The Court has already determined that there was no causal link between the Complainant’s disability and the employer’s refusal of the Complainant’s request to work from home. The Court agrees with the Complainant’s assumption that her refusal to work in the “The Hub”may have been an influencing factor in her dismissal. However, in the view of the Court, having regard to the evidence before it and the testimonies of the witnesses, the primary reason for the termination of the Complainant’s employment can be attributed to the deterioration in the relationship between the Complainant and her manager. In the view of the Court both parties contributed to the deterioration of that relationship.

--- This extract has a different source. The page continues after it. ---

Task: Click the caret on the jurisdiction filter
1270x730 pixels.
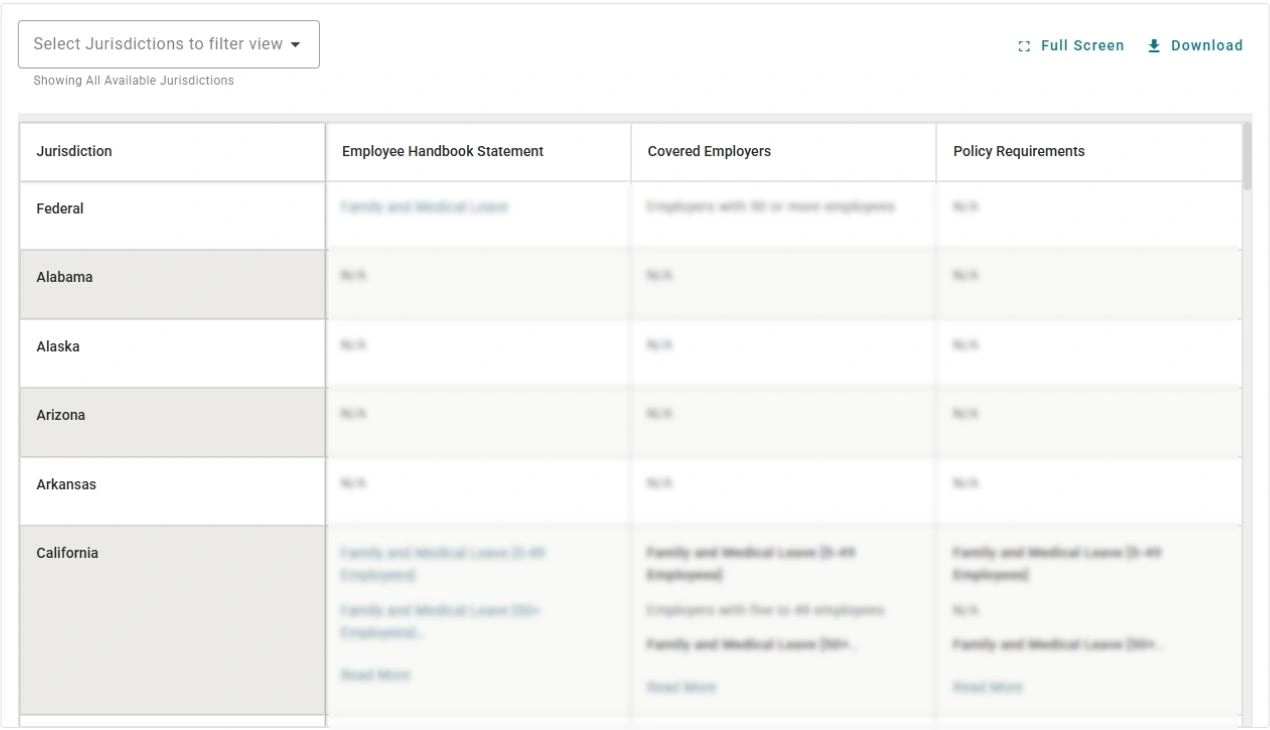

As a result, the Court finds that the Complainant has not established a causal link between her stated disability and the fact that she was dismissed. Accordingly, the Court finds that she was not subject to a discriminatory dismissal.
Having regard to all of the circumstances of this case, and for the reason outlined above, the Court finds that the Complainant was not subject to discrimination or a discriminatory dismissal on the grounds of disability.
For the reasons set out herein, the Court is satisfied that the Complainant was not discriminated against on the ground of disability.
The Decision of the Adjudication Officer is set aside.
The Court so determines.
|Signed on behalf of the Labour Court|
|6 September 2023||Deputy Chairman|
Enquiries concerning this Determination should be addressed to Clodagh O'Reilly, Court Secretary.